— begin Material shown —

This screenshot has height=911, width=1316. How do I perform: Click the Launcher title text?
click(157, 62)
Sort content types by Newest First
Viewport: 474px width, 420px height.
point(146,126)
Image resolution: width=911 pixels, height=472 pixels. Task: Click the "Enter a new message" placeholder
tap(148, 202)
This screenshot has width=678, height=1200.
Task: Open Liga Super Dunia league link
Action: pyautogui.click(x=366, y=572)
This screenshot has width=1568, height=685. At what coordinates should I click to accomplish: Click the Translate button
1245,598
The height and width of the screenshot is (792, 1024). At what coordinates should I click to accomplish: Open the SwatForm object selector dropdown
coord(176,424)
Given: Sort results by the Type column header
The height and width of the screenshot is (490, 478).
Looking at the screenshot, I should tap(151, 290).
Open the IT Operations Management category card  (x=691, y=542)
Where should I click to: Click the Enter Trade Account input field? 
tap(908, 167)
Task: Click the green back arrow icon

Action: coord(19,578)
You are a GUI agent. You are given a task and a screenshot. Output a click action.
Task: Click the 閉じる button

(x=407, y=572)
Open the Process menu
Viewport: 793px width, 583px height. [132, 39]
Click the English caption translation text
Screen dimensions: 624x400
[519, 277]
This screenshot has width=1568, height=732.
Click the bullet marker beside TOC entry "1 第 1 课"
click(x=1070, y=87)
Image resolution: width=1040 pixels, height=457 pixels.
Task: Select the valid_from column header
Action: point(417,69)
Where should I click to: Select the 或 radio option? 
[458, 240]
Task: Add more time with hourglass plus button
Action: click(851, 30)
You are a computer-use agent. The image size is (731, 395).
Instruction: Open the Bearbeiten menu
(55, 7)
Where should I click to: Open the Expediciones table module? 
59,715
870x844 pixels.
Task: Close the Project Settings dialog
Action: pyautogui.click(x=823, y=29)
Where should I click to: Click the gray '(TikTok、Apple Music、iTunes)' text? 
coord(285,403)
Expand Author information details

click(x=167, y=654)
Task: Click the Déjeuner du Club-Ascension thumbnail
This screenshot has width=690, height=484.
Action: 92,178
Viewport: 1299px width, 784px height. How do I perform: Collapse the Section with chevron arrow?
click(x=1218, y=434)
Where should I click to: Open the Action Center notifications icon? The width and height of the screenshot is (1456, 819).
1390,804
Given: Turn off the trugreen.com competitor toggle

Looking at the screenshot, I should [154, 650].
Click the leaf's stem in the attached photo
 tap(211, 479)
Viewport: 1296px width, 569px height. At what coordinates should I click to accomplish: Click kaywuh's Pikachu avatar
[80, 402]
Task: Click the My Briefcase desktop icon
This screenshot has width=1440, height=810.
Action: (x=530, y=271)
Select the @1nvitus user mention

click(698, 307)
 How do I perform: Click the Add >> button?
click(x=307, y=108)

— end Material shown —

Pull out every line of the rows above that contains the string "menu", treating uppercase and lowercase as different.

- Task solution -
Open the Process menu
Instruction: Open the Bearbeiten menu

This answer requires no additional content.